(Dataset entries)

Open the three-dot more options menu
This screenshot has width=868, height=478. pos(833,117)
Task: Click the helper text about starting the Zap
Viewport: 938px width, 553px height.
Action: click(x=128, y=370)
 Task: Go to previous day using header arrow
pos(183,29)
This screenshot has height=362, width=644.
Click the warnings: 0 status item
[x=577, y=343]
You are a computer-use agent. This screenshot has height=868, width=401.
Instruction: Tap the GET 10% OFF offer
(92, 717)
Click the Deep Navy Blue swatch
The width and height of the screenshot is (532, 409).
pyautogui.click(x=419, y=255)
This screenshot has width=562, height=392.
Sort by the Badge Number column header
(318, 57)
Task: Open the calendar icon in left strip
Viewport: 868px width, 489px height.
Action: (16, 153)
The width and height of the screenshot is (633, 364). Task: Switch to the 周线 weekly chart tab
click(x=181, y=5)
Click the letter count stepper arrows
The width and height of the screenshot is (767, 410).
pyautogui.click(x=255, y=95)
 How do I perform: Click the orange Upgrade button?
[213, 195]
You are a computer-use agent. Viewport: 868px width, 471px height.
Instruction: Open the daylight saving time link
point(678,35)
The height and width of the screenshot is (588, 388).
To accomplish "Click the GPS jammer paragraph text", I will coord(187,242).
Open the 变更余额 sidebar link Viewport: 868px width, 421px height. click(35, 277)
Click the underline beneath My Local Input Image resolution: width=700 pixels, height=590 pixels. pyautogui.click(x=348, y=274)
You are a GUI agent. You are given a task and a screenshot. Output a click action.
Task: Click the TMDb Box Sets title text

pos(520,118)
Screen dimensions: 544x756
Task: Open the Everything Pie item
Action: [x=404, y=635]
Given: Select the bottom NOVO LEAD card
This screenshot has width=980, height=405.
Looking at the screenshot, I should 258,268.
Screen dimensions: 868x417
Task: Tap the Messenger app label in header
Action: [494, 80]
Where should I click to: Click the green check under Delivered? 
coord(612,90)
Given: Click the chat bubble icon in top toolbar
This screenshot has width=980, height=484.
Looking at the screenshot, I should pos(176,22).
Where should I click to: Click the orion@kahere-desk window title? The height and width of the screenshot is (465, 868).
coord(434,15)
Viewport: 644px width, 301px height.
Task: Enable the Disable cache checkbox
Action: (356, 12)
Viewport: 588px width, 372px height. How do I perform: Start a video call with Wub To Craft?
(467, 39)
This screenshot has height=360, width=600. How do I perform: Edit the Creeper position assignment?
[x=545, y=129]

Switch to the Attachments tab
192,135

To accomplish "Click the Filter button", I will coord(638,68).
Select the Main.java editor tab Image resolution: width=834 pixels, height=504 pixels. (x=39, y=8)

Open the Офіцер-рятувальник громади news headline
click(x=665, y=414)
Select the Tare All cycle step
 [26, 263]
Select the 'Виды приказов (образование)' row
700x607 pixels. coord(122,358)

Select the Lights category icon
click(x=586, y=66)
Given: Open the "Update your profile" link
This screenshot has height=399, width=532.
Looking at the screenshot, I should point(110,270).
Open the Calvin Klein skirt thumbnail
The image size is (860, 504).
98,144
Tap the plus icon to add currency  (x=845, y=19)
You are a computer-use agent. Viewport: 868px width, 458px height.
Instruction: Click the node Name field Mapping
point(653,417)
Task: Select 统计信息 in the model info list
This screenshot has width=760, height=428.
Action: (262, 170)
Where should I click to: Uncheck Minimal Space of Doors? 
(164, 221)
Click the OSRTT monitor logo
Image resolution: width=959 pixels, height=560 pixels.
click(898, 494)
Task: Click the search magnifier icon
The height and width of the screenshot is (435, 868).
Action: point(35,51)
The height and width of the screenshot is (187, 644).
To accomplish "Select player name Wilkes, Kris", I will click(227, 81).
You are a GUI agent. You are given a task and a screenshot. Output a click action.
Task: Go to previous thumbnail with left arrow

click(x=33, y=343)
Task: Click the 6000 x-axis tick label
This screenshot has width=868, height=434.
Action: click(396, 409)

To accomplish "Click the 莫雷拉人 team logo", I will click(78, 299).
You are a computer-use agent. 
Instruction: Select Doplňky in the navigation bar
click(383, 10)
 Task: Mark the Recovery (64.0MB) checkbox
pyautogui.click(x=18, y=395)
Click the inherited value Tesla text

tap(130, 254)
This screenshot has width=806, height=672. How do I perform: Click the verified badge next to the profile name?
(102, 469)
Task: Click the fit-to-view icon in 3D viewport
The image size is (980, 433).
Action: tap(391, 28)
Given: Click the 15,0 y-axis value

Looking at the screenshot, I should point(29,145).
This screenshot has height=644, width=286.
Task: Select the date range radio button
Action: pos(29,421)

▸ **Work instructions**:
Show me all lines in the records that contain "computer".

▸ **Response area**:
You are a computer-use agent. This screenshot has height=868, width=401.
You are a computer-use agent. Viewport: 868px width, 471px height.
You are a computer-use agent. Viewport: 868px width, 458px height.
You are a computer-use agent. 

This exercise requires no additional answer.